_CONSIGNE DONNÉE 1_
Recopiez sans rien modifier le passage du texte sur la laïcité dans les manuels scolaires qui s'ouvre sur les mots "Deux manuels, Belin" et se clôt sur "d'ordre public ?".

_TEXTE DE LECTURE_
Deux manuels, Belin et Hatier, présentent des éléments d'une laïcité où la religion n'est guère bienvenue et cela sans argumentation.(Belin, p.306 et Hatier, p.361). Le concept de laïcité est exposé d'une façon fort ambigüe à la page 361 du manuel Hatier :"Dans les lieux publics, on ne peut pas affirmer sa religion ou ses idées comme on veut, car cela pourrait gêner d'autres personnes." Qu'en est-il dans ces conditions de la notion centrale d'ordre public ?

Bordas, Lelivrescolaire présentent, eux, une image renouvelée de la laïcité et des pratiques de l'engagement citoyen.

Bordas propose un dossier 15 - " Liberté, égalité, fraternité et laïcité au collège " (p.272) - suivi d'un dossier 16 - " S'engager pour les autres " (274).

Lelivrescolaire retient l'attention pour deux raisons. Tout d'abord, à l'étude de " La Charte de la laïcité ", succède le chapitre : " A la découverte des trois monothéismes ". La volonté d'articuler l'EMC et l'enseignement des faits religieux est on ne peut plus claire et pertinente. Un choix du même genre se retrouve d’ailleurs dans le manuel de français de la même collection Ensuite, dans ce même chapitre, l'élève est invité à faire le lien entre l'histoire du judaïsme et du christianisme qu'il étudie en sixième et la naissance de l'islam qu'il étudiera en début de cinquième.

3.b. Deuxièmement, certains manuels plus ou moins explicitement lient la notion de laïcité avec "la culture de l'engagement", un des quatre piliers de l'EMC, par la présentation de très nombreux engagements citoyens et de multiples initiatives de collégiens pour un mieux vivre ensemble, chez Bordas en particulier. A propos d'actions de personnes d'exception, plusieurs manuels présentent, entre autres, Jean Moulin, l'Abbé Pierre ou Lassana Bathily, jeune Malien, qui par son courage a sauvé une quinzaine de personnes le 9 janvier 2015 au cours de l'attaque du supermarché casher de Vincennes. Aucun manuel ne présente Latifa Ibn Ziaten, mère d'Imad, assassiné par Mohammed Merah le 11 mars 2012. Cette femme a créé l'association Imad-Ibn-Ziaten pour la jeunesse et pour la paix en avril 2012, dans le but de venir en aide aux jeunes des quartiers en difficulté, et de " promouvoir la laïcité et le dialogue interreligieux ", association soutenue par le ministère de l'Éducation nationale qui lui octroie une subvention annuelle.

_LIGNES DE DONNÉES_

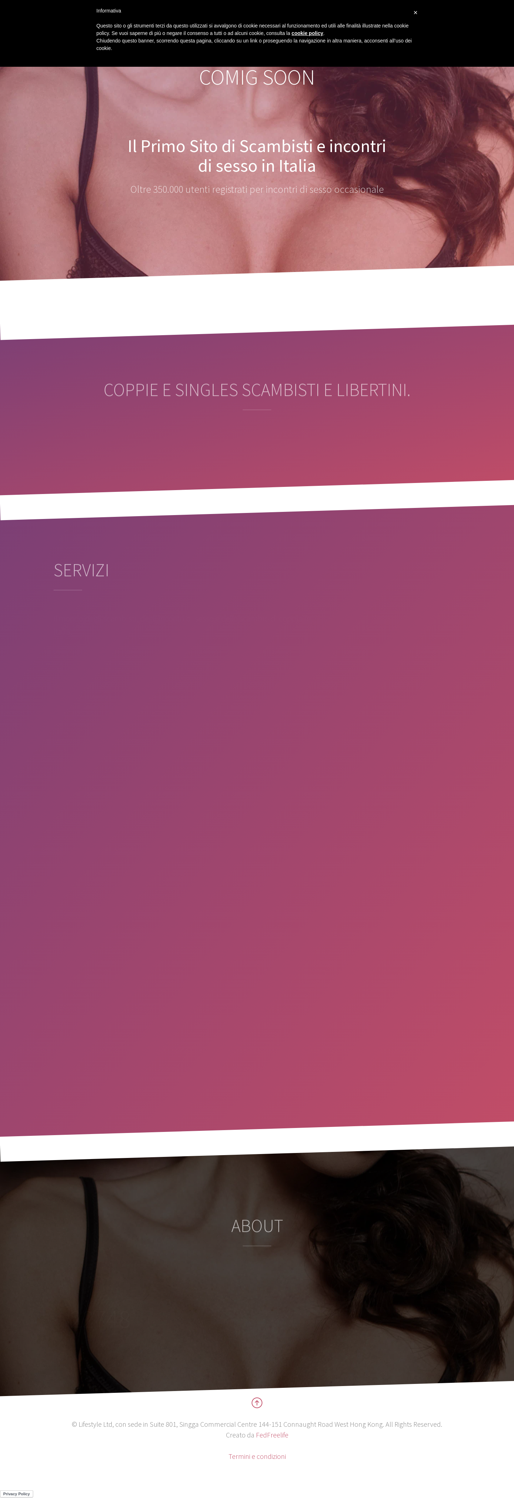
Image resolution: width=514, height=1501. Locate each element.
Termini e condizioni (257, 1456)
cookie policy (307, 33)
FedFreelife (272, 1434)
==
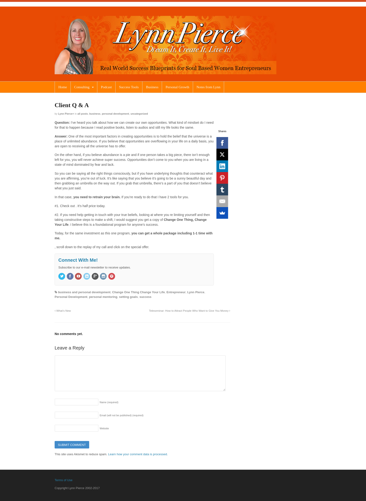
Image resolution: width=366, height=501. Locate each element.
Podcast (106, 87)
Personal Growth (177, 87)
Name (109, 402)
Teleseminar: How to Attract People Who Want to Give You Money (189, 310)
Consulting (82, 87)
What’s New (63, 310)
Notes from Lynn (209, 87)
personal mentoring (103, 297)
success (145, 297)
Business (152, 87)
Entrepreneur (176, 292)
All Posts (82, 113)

_CONSIGNE DONNÉE 2_
Reprenez les enregistrements, de la ligne contenant "Consulting (82, 87)" jusqu'à celle contenant "All Posts (82, 113)" incluses, en renommant "success" en "réussite" et en laissant tout le reste intact. Ne donnez que ces lignes.

_RÉPONSE COMPLÈTE 1_
Deux manuels, Belin et Hatier, présentent des éléments d'une laïcité où la religion n'est guère bienvenue et cela sans argumentation.(Belin, p.306 et Hatier, p.361). Le concept de laïcité est exposé d'une façon fort ambigüe à la page 361 du manuel Hatier :"Dans les lieux publics, on ne peut pas affirmer sa religion ou ses idées comme on veut, car cela pourrait gêner d'autres personnes." Qu'en est-il dans ces conditions de la notion centrale d'ordre public ?

_RÉPONSE COMPLÈTE 2_
Consulting (82, 87)
What’s New (63, 310)
Notes from Lynn (209, 87)
personal mentoring (103, 297)
réussite (145, 297)
Business (152, 87)
Entrepreneur (176, 292)
All Posts (82, 113)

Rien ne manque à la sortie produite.